**WORK TASK**
From the records below, print exactly the lines starting at the one containing "Click the WAS team abbreviation" and ending at the one containing "Click the green buy button 2.780", ends included, and nothing else.
=== EXTRACTED RECORDS ===
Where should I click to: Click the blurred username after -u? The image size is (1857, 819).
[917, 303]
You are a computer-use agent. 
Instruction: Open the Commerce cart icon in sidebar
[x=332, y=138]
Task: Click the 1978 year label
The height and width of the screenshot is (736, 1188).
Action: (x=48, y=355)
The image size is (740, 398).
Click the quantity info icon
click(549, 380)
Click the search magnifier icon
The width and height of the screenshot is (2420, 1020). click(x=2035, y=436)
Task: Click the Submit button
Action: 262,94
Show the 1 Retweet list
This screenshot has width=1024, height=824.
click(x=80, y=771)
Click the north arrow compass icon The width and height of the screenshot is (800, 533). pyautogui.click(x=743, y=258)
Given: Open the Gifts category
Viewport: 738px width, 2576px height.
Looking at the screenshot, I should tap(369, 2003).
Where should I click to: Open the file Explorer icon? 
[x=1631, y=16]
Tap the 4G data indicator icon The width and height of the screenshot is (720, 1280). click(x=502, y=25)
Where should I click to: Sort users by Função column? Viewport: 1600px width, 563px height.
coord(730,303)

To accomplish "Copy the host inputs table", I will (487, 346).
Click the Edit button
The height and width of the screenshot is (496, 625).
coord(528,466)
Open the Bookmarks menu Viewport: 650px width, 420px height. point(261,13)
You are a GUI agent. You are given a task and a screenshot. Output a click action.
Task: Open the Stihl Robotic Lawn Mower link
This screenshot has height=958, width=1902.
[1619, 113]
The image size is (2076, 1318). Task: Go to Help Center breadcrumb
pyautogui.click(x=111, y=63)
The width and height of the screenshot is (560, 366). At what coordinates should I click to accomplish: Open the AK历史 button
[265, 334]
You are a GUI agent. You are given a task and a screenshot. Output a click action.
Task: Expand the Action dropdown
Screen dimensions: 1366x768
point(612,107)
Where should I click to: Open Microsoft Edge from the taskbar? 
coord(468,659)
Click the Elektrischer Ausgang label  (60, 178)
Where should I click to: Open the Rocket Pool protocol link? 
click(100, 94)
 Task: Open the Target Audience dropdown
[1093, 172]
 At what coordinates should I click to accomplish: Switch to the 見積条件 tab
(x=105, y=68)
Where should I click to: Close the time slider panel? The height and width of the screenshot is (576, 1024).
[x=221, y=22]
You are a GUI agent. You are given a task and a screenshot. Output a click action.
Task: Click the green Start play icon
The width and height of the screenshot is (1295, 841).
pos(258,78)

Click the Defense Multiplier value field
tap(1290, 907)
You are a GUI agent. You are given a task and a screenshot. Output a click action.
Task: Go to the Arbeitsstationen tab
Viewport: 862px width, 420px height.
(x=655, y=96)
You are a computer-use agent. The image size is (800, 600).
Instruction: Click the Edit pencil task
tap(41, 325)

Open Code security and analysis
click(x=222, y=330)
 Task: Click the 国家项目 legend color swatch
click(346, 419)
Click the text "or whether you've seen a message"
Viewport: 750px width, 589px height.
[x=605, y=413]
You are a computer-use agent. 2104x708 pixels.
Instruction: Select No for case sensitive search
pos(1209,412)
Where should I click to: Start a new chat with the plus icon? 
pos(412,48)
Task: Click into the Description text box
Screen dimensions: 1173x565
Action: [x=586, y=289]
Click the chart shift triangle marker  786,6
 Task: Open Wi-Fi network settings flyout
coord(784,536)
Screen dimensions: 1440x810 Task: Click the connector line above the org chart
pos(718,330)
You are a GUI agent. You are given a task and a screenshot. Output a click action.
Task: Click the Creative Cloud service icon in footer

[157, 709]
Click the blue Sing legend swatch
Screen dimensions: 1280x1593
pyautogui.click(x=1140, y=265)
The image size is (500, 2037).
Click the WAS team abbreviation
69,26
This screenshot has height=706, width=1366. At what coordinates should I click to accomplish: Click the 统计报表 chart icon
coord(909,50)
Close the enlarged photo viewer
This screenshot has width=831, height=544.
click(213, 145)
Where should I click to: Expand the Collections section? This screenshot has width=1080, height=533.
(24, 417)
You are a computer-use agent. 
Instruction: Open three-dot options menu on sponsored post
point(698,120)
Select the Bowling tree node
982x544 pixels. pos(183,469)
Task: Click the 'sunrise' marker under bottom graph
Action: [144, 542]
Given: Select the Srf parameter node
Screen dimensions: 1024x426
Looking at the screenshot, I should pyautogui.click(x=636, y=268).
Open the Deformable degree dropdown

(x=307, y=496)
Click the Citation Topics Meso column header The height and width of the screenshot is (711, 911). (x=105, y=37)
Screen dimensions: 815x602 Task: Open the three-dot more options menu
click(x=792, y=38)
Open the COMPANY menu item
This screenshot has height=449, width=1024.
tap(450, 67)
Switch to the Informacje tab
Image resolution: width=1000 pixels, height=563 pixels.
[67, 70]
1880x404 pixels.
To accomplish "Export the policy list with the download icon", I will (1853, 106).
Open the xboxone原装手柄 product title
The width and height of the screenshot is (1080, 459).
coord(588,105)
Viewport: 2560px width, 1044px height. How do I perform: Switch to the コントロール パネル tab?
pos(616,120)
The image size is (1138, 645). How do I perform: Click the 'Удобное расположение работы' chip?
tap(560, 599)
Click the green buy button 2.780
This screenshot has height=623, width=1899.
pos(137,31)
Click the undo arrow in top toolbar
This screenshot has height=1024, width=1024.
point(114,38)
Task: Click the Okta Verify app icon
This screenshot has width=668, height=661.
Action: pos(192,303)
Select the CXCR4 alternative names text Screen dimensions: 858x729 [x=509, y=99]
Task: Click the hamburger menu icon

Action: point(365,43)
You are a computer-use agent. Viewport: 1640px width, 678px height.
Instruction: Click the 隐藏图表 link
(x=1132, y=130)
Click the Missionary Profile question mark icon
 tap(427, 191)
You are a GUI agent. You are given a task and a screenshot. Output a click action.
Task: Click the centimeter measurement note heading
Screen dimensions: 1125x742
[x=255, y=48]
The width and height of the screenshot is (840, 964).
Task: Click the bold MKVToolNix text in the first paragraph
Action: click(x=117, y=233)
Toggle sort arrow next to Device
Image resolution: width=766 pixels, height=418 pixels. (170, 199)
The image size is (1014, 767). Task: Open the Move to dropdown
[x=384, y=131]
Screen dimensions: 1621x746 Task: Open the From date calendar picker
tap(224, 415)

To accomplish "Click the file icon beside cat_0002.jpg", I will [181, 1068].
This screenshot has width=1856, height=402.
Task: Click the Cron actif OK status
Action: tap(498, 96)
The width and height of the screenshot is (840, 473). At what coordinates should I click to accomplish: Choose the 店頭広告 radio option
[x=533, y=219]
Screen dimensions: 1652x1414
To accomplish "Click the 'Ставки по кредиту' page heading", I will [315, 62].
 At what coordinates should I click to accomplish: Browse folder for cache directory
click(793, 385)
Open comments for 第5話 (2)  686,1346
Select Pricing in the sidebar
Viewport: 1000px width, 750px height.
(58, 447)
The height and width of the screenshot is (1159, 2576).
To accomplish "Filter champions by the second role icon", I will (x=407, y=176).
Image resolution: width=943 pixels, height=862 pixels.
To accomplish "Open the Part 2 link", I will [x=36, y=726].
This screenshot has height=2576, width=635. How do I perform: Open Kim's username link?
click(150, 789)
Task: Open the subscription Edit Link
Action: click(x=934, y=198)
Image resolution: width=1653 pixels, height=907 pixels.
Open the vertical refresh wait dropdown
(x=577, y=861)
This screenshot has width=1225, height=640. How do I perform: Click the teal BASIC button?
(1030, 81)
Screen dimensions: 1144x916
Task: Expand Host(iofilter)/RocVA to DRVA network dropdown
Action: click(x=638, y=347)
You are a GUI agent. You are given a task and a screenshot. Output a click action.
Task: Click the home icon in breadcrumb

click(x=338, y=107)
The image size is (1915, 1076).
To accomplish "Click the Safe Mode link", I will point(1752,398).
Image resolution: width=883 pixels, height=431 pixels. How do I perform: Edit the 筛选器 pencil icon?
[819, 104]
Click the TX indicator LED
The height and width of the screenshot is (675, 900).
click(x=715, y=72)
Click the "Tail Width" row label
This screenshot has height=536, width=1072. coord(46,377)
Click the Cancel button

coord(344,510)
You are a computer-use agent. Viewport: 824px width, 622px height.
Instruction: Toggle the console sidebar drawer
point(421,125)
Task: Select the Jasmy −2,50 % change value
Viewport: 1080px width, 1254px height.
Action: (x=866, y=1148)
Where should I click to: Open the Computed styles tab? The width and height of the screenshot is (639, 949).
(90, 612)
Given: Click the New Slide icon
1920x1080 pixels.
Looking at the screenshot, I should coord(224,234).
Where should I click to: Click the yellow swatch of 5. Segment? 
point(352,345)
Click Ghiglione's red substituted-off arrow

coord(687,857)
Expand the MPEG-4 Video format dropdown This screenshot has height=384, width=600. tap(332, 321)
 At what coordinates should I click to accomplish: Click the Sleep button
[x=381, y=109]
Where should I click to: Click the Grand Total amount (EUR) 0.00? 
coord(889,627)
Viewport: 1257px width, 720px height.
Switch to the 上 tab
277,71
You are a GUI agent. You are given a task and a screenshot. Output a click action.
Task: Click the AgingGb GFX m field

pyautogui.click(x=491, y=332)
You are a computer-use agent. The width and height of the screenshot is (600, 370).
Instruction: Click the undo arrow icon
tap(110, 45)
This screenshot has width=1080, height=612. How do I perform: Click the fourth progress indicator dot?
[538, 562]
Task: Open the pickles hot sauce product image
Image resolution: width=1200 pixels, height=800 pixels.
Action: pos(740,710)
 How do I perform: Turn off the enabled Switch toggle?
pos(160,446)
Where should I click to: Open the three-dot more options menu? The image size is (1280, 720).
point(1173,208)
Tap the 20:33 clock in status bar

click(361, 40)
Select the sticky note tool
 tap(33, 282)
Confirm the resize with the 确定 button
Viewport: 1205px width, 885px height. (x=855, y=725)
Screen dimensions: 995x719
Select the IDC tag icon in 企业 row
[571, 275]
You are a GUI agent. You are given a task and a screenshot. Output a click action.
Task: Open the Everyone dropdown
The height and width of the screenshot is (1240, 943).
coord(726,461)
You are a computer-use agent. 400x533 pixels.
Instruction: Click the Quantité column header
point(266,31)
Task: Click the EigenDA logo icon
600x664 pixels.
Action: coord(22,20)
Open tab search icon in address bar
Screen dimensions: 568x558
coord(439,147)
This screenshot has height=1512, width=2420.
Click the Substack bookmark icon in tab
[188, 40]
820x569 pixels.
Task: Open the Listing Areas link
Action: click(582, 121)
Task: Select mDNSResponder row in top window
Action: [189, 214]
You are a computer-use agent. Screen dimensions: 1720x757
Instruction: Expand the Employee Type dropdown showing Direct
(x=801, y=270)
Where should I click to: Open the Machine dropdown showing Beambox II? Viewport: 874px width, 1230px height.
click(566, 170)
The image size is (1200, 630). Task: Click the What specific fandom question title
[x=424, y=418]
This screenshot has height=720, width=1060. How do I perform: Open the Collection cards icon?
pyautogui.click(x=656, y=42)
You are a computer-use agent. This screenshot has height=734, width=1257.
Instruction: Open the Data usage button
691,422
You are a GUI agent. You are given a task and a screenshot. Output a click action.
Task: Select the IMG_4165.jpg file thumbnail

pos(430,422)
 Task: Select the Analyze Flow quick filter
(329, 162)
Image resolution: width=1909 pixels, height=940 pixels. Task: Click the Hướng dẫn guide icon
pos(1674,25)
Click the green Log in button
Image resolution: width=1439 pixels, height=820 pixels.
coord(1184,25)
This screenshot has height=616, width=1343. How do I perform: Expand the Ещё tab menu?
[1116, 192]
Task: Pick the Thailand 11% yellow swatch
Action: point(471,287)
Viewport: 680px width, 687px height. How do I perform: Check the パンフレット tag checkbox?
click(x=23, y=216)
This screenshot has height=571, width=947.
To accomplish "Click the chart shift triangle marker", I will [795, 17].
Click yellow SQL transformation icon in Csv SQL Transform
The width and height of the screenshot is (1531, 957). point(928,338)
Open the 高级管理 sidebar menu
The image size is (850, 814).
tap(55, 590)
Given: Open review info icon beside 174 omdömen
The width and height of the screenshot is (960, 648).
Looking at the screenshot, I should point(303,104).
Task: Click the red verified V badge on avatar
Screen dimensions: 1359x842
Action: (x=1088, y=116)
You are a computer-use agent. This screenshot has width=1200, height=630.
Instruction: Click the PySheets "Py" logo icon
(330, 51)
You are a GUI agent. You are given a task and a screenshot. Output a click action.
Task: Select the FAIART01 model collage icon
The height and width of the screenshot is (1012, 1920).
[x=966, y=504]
===
**RESULT FOR THIS EXERCISE**
Click the WAS team abbreviation
69,26
This screenshot has height=706, width=1366. At what coordinates should I click to accomplish: Click the 统计报表 chart icon
coord(909,50)
Close the enlarged photo viewer
This screenshot has width=831, height=544.
click(213, 145)
Where should I click to: Expand the Collections section? This screenshot has width=1080, height=533.
(24, 417)
You are a computer-use agent. 
Instruction: Open three-dot options menu on sponsored post
point(698,120)
Select the Bowling tree node
982x544 pixels. pos(183,469)
Task: Click the 'sunrise' marker under bottom graph
Action: [144, 542]
Given: Select the Srf parameter node
Screen dimensions: 1024x426
Looking at the screenshot, I should pyautogui.click(x=636, y=268).
Open the Deformable degree dropdown

(x=307, y=496)
Click the Citation Topics Meso column header The height and width of the screenshot is (711, 911). (x=105, y=37)
Screen dimensions: 815x602 Task: Open the three-dot more options menu
click(x=792, y=38)
Open the COMPANY menu item
This screenshot has height=449, width=1024.
tap(450, 67)
Switch to the Informacje tab
Image resolution: width=1000 pixels, height=563 pixels.
[67, 70]
1880x404 pixels.
To accomplish "Export the policy list with the download icon", I will (1853, 106).
Open the xboxone原装手柄 product title
The width and height of the screenshot is (1080, 459).
coord(588,105)
Viewport: 2560px width, 1044px height. How do I perform: Switch to the コントロール パネル tab?
pos(616,120)
The image size is (1138, 645). How do I perform: Click the 'Удобное расположение работы' chip?
tap(560, 599)
Click the green buy button 2.780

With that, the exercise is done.